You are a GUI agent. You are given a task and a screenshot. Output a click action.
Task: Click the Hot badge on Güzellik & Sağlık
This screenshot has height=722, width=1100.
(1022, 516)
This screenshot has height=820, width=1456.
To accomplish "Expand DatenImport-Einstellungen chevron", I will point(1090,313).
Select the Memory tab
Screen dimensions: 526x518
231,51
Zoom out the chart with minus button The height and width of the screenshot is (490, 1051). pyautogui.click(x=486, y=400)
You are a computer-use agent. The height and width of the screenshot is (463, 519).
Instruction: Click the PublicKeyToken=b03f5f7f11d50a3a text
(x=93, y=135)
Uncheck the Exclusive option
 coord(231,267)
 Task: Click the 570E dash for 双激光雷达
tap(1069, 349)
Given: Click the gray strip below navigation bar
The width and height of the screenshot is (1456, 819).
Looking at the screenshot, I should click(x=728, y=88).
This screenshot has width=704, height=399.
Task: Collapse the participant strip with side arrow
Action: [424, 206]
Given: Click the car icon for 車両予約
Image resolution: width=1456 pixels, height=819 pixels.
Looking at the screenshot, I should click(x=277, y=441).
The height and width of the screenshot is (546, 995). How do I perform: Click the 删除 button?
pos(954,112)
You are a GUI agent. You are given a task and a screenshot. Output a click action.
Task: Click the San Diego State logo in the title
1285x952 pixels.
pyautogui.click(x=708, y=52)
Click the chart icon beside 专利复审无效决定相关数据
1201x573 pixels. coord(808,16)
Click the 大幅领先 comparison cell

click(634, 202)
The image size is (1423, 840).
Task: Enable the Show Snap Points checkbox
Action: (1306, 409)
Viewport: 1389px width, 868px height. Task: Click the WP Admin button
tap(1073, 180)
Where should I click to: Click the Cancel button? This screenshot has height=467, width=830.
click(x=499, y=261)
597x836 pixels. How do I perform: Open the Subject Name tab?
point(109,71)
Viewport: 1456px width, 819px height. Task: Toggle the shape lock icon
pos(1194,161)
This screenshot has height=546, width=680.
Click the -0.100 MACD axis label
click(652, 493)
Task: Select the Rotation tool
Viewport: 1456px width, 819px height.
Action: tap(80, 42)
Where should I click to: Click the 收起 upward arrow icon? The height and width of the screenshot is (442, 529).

- _WHAT TO DO_: Rewrite every line of the records above as a numbered list, leaving out the blank lines.

- _EXERCISE RESULT_:
1. You are a GUI agent. You are given a task and a screenshot. Output a click action.
2. Task: Click the Hot badge on Güzellik & Sağlık
3. This screenshot has height=722, width=1100.
4. (1022, 516)
5. This screenshot has height=820, width=1456.
6. To accomplish "Expand DatenImport-Einstellungen chevron", I will point(1090,313).
7. Select the Memory tab
8. Screen dimensions: 526x518
9. 231,51
10. Zoom out the chart with minus button The height and width of the screenshot is (490, 1051). pyautogui.click(x=486, y=400)
11. You are a computer-use agent. The height and width of the screenshot is (463, 519).
12. Instruction: Click the PublicKeyToken=b03f5f7f11d50a3a text
13. (x=93, y=135)
14. Uncheck the Exclusive option
15.  coord(231,267)
16.  Task: Click the 570E dash for 双激光雷达
17. tap(1069, 349)
18. Given: Click the gray strip below navigation bar
19. The width and height of the screenshot is (1456, 819).
20. Looking at the screenshot, I should click(x=728, y=88).
21. This screenshot has width=704, height=399.
22. Task: Collapse the participant strip with side arrow
23. Action: [424, 206]
24. Given: Click the car icon for 車両予約
25. Image resolution: width=1456 pixels, height=819 pixels.
26. Looking at the screenshot, I should click(x=277, y=441).
27. The height and width of the screenshot is (546, 995). How do I perform: Click the 删除 button?
28. pos(954,112)
29. You are a GUI agent. You are given a task and a screenshot. Output a click action.
30. Task: Click the San Diego State logo in the title
31. 1285x952 pixels.
32. pyautogui.click(x=708, y=52)
33. Click the chart icon beside 专利复审无效决定相关数据
34. 1201x573 pixels. coord(808,16)
35. Click the 大幅领先 comparison cell
36. click(634, 202)
37. The image size is (1423, 840).
38. Task: Enable the Show Snap Points checkbox
39. Action: (1306, 409)
40. Viewport: 1389px width, 868px height. Task: Click the WP Admin button
41. tap(1073, 180)
42. Where should I click to: Click the Cancel button? This screenshot has height=467, width=830.
43. click(x=499, y=261)
44. 597x836 pixels. How do I perform: Open the Subject Name tab?
45. point(109,71)
46. Viewport: 1456px width, 819px height. Task: Toggle the shape lock icon
47. pos(1194,161)
48. This screenshot has height=546, width=680.
49. Click the -0.100 MACD axis label
50. click(652, 493)
51. Task: Select the Rotation tool
52. Viewport: 1456px width, 819px height.
53. Action: tap(80, 42)
54. Where should I click to: Click the 收起 upward arrow icon? The height and width of the screenshot is (442, 529).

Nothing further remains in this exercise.